Another approach is giving premier customers free returns, while non-premier customers pay for them. But not many companies scientifically test and compare effectiveness for those two options, or other variants.

The role of stores and omnichannel

For an omnichannel retailer, stores often become a place for people to see and try items before buying them online; and to click-and-collect or return items. Stores may also create a brand halo effect for passing customers.

“Evaluating stores’ overall contribution to profits in the omnichannel environment requires a better understanding of how these factors integrate with other information, such as customer profiles in that region,” says Kalms. “Answering all these questions often requires sophisticated information, which is a challenge. Typical reporting systems do not usually take all this into account.

“But, in our experience, some questions are not that complex—the data is mostly there, and retailers just struggle to pull it together. They need to access, blend and analyse the data in a way that answers these questions and provides a more complex understanding of store economic value, for example.”

The roles of customer segmentation and AI

Such an approach also drives a much clearer understanding of product performance and customer behaviour. It ideally generates a profitability score for each customer – accounting for all factors – buying a specific product, such as a shirt. You can then segment each customer by this score. Barring low-profit customers is usually not possible. So, the aim is to improve their profitability by tweaking individualised experiences.

This requires huge data pools, especially for retailers with thousands of products and thousands or even millions of customers. Such companies have battled to see the trends and react quickly enough.

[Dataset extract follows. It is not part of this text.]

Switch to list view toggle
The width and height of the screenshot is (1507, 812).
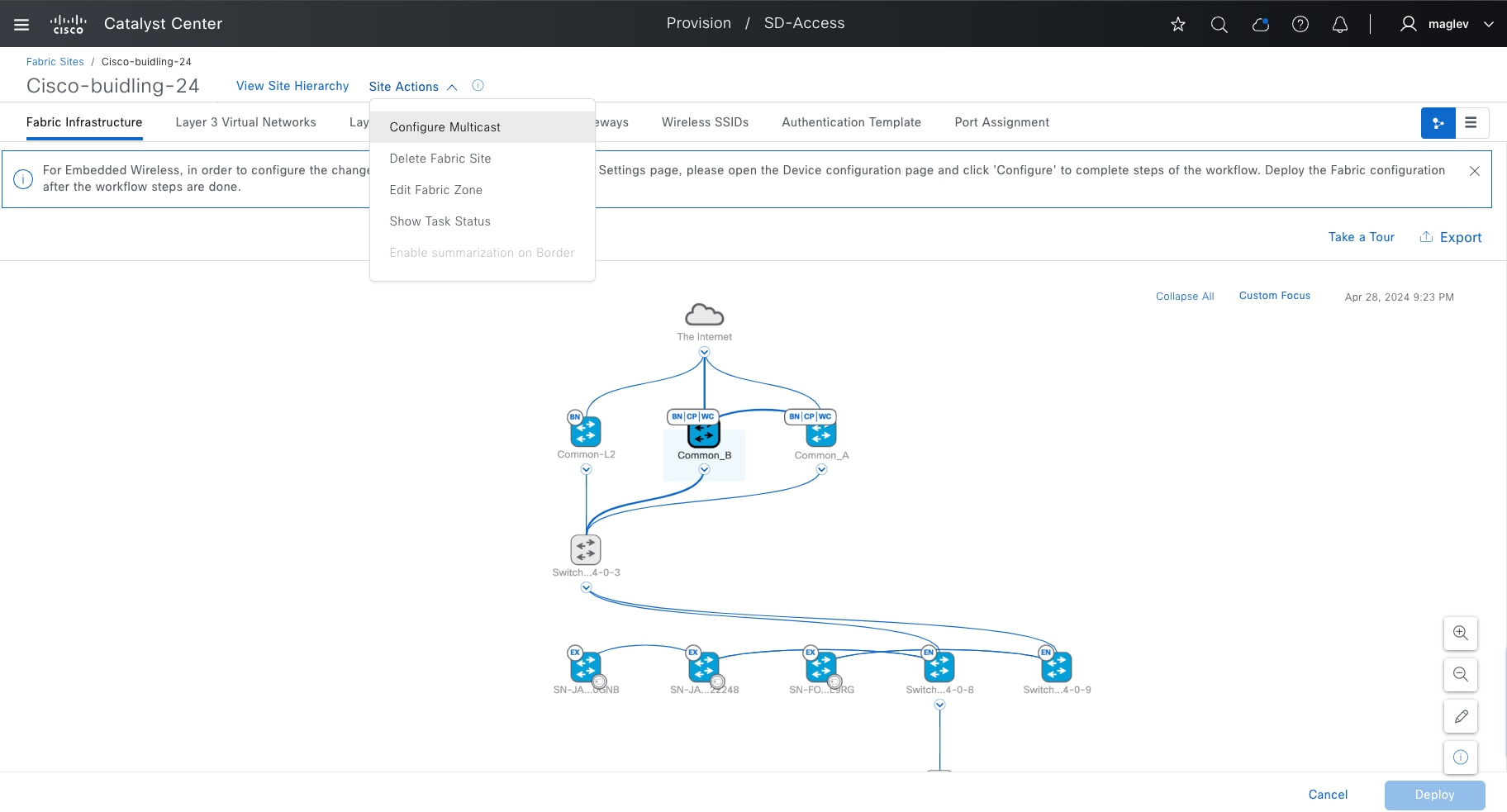pyautogui.click(x=1471, y=123)
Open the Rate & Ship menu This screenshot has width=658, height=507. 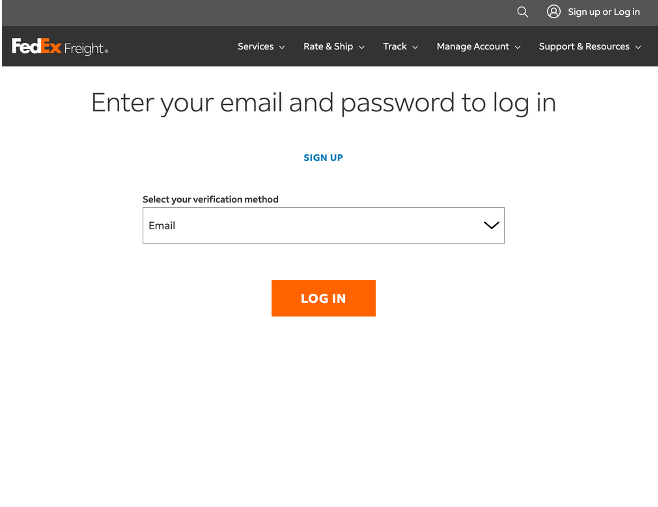(x=334, y=47)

Fortunately, artificial intelligence (AI) can come to the rescue by helping you understand the interrelations between relevant factors much more quickly, says Kalms. AI platforms such as Palantir Foundry are built to identify trends in huge datasets and automate responses, he says.

AlixPartners, in partnership with Palantir, is already helping some of the world’s largest retailers optimise their returns operations in this way.

An available source of profit

Returns have a massive impact on your profit and loss, and the C-suite needs to manage them, says Kalms. “Greater understanding of these interrelationships should help improve your bottom line,” he says. “It may not seem an easy source of profit, but it is available without having to grow your top line, find new products and markets, or redesign your supply chain. So if your profits are underwhelming, you should be going at this right now.”

AlixPartners is working with senior executives at leading retailers around the world to solve these problems. “We are helping build the tools and insights that enable more informed decisions,” says Kalms.